Top of SELECTED PASSAGE
The Inca Lily
Originating from South America with its home in the Andes mountains, the Inca Lily is a welcomed import to South African gardens. This flirtatious flower is also known as the Peruvian Lily, or Alstroemeria after the Swedish botanist Baron von Alstroemer who introduced the flower to Europe in the 18th century.
Since then it has become one of the most popular flowers for bouquets across the world, symbolising friendship and devotion. Inca Lilies have an extensive flowering time, limited problems with pests and diseases, and a relatively low-maintenance nature. Their popularity as cut flowers makes them a perfect addition to a summer cutting garden.
Get to Planting
Inca Lilies have a wonderfully wide range of colours and markings. While you can get flowers in orange, pink, purple, red, yellow and white, our favourite varieties for 2019 are ‘Indian Summer’, the ‘Summer’ series or the compact ‘Inticancha’ series.
Once you have chosen your favourite, plant in well-composted soil about 40cm apart. They will flower best in full sun but can benefit from some afternoon shade. When planting in pots, be sure to choose a larger pot that won’t restrict the roots of the plant and keep in mind that Inca Lilies in pots will need more water and food than those in the garden.
Growth and Care
- To get the best out of your Alstroemerias, feed them regularly with a 3:1:6 water-soluble plant food. This will increase the length of the stems and the plants will produce more flowers.
- Water 2 – 3 times per week in summer, depending on the climate, and once a week in winter.
- The Inca Lily can survive colder climates, down to -5°C, if they are well mulched.
- The taller varieties may need to be staked if they begin to fall over.
Bottom of SELECTED PASSAGE
Top of DATA SECTION
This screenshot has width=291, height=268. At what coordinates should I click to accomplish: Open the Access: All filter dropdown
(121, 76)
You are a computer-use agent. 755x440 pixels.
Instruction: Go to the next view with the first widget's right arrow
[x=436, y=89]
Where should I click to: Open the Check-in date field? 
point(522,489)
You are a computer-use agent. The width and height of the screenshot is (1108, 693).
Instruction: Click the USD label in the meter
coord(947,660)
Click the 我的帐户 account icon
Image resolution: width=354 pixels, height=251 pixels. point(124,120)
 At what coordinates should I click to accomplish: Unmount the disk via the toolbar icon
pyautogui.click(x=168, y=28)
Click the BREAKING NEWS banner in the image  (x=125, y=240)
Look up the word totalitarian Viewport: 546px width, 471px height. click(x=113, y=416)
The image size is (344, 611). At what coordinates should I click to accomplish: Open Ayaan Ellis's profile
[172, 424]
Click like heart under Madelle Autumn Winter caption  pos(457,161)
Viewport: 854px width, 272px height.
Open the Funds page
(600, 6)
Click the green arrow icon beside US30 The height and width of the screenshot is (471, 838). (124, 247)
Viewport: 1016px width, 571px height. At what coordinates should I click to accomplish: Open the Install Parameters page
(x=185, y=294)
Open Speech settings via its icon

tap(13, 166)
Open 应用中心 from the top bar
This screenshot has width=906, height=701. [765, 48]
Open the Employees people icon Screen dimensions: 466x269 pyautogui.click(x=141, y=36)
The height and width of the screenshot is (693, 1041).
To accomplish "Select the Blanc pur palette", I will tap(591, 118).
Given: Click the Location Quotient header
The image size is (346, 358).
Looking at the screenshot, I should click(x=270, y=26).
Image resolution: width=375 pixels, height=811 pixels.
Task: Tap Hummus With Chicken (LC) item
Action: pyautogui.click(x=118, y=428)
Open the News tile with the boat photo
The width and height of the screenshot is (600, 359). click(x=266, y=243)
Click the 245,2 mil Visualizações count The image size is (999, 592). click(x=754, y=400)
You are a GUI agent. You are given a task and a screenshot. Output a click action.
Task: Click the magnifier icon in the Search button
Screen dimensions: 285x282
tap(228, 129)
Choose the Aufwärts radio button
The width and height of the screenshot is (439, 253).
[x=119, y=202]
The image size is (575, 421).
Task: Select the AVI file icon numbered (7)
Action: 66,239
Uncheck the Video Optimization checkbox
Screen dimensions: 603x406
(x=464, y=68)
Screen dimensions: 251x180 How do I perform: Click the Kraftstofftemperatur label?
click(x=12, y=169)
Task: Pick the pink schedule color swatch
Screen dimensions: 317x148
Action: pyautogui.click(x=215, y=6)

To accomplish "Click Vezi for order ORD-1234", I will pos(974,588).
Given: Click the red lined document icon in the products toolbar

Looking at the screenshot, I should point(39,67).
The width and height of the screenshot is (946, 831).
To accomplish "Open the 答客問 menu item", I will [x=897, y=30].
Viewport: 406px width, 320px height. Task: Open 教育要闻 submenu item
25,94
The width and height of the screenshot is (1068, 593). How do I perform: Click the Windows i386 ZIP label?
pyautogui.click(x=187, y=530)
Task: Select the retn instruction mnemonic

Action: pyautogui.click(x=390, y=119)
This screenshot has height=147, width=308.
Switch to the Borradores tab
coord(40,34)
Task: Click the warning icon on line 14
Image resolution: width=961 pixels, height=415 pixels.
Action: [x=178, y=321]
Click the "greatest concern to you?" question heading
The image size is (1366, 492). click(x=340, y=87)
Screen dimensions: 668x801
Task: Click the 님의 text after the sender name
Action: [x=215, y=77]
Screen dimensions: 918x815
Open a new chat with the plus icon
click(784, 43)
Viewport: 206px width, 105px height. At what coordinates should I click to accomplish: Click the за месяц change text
Bottom of DATA SECTION
■ WHAT YOU WILL DO ■
Using the text on the Inca Lily, decide whether each statement agrees with it. Answer yes or no for each, and quote the words of the text that decide it.
(a) Inca Lilies grown in pots need more water and food than those grown in the garden.
(b) In winter, Inca Lilies should be watered two to three times per week.
(c) Baron von Alstroemer introduced the flower to Europe in the 19th century.

■ ANSWER TO THIS PROBLEM ■
(a) Yes: "Inca Lilies in pots will need more water and food than those in the garden"
(b) No: "once a week in winter"
(c) No: "introduced the flower to Europe in the 18th century"